The National Bank of Romania has lent 2 billion euros to commercial banks in an attempt to stop the accelerated growth of interbank interest rates.
The National Bank of Romania stepped in to prevent the rapid growth of the ROBOR index. ROBOR is the interbank rate that influences directly the interest rates of Romanians who took out loans in the domestic currency, the LEU. Actually ROBOR is the average interbank lending interest rate, which is used to determine interest rates for most loans in lei.
The Central Bank expects ROBOR to start going down after having lent commercial banks 2 billion euros, a record amount for the past years, for an interest rate of 1.75%. The Central Bank’s decision comes after ROBOR went up fast to the level of 1.8%, its highest level in the past three years.

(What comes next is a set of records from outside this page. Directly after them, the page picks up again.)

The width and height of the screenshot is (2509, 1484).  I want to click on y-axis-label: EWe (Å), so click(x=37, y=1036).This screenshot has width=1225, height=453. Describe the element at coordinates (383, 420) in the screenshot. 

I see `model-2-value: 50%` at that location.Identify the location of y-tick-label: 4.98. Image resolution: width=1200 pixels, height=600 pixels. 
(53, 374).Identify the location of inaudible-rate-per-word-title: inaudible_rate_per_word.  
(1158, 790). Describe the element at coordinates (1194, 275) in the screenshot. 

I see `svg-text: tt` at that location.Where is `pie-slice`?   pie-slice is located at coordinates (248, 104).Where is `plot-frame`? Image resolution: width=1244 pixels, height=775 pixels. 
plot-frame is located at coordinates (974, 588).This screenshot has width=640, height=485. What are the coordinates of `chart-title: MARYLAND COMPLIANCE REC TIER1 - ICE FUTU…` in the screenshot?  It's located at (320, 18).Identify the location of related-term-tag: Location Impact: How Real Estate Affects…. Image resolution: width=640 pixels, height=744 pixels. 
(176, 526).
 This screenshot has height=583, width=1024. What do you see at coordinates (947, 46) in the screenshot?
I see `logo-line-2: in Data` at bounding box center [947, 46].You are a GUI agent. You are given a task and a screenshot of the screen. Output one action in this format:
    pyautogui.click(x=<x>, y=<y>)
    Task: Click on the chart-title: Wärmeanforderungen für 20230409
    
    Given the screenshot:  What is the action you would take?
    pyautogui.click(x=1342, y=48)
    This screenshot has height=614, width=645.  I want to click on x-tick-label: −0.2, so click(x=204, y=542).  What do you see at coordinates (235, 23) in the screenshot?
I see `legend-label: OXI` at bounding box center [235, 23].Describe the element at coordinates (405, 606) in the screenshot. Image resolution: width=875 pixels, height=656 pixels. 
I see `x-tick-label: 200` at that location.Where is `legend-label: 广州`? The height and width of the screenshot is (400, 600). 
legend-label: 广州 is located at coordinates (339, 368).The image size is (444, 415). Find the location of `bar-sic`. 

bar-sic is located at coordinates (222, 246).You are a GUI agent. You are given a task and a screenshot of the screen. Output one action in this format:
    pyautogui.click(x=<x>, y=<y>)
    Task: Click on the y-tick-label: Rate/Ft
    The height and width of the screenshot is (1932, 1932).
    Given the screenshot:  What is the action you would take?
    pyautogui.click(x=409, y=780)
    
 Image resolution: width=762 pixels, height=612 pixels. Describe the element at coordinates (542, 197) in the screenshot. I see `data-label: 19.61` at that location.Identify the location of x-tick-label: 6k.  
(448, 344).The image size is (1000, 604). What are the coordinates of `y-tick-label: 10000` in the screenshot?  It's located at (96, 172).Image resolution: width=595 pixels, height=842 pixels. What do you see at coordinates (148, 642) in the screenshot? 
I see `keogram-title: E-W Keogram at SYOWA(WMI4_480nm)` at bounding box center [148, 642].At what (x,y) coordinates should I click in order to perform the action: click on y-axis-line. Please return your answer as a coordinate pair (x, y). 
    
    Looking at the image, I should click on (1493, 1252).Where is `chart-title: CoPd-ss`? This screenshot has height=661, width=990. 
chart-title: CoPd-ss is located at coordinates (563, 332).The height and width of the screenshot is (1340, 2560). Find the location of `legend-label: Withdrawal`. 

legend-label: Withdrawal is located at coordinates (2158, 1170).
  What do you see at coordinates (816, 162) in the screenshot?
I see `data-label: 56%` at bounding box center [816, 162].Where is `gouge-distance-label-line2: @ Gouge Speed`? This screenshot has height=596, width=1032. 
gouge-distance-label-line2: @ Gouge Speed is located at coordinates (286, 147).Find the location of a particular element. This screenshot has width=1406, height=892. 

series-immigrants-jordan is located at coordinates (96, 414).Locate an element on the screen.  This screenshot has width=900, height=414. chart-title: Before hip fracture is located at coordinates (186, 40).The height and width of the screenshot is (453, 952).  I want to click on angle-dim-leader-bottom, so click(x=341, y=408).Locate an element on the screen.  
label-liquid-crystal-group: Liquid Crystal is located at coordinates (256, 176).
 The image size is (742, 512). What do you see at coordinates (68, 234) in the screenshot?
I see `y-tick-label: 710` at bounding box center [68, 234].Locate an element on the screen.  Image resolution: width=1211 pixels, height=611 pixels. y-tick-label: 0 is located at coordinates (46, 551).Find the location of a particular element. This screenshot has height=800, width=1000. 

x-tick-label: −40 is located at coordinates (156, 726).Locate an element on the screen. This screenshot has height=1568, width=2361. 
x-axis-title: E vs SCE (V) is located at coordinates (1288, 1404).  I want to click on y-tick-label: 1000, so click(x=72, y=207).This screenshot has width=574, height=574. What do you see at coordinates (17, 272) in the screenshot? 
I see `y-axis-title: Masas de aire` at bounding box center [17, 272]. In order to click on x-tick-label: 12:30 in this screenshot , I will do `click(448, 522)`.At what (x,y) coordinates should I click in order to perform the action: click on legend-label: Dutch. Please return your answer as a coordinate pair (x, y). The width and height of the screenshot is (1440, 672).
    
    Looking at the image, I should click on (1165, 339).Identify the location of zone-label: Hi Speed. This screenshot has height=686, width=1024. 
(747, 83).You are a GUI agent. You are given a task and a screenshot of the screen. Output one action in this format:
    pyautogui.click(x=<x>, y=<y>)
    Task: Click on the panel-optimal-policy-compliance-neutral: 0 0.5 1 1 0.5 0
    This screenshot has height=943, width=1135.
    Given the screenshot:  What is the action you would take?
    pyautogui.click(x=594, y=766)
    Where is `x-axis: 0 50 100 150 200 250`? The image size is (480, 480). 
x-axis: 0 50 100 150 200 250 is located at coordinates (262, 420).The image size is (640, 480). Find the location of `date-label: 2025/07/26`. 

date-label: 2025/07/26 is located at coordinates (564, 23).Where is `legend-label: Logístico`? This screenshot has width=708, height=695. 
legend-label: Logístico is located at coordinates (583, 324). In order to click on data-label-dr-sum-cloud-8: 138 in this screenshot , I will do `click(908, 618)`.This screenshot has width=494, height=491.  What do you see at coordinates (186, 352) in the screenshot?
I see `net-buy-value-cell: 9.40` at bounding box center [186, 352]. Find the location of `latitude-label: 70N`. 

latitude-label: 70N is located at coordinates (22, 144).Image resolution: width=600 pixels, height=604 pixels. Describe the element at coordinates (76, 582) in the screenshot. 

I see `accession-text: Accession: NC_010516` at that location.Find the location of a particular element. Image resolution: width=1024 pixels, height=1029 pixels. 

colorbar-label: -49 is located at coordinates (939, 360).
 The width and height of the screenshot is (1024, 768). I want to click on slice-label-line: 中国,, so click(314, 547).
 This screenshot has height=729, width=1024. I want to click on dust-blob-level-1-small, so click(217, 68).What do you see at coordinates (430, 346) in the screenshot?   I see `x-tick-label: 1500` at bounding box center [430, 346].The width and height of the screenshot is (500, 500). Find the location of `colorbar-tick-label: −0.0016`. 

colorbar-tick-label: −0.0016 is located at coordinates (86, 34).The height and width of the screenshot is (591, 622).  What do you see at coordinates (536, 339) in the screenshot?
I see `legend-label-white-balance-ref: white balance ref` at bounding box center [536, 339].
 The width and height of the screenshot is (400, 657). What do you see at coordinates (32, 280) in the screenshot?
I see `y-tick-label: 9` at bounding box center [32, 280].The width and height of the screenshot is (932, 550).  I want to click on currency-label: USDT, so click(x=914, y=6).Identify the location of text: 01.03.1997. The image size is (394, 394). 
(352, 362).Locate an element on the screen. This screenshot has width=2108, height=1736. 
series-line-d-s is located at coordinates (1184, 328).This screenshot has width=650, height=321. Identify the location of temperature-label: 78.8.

One of the reasons for this has been the lack of liquidities on the market for a longer period, Central Bank Governor, Mugur Isarescu has explained: “We have made this injection of liquidity because the data that we have been collecting as of last Thursday show that unlike in the previous months, when the liquidity deficit was only present in the fist five days of the month, this deficit seems to be felt for a longer period now. “
The Central Bank’s liquidity inflow does not mean that the interbanking interest rate will return to its minimum level reached a few months ago, Isarescu has also said. The institution’s spokesman, Dan Suciu, has explained that the Central Bank was expecting ROBOR to increase, but not at such a fast pace.
Dan Suciu: “ROBOR is only a component of people’s interest rate, it’s not the entire interest rate. It went up by 0.5%. This is a fact. I believe anyone is able to make these calculations. In the last month or in comparison with its level one year ago, it went up by 0.8%. It is a significant amount, because it is by several tens of lei or even by 100 lei bigger, but this is not the real threat. We will also have inflation-related pressure, which can already be felt.”
Central Bank officials and Finance Minister Ionut Misa have also explained the Commercial Banks’ lack of liquidity through the state’s improved performance in tax collection. Another decision of the Central Bank aimed at calming down the market has been to reduce the interval in which interbanking interest rates can vary.
The Central Bank’s Board decided to keep the key interest rate unchanged at 1.75% per year, to lower the lending facility interest for banks in need of liquidity by 0.25% and to raise its interest for deposits by the same margin. Mugur Isarescu has also said that the measures taken by the Board are aimed at maintaining price stability on medium term, in a manner likely to contribute to achieving sustainable economic growth.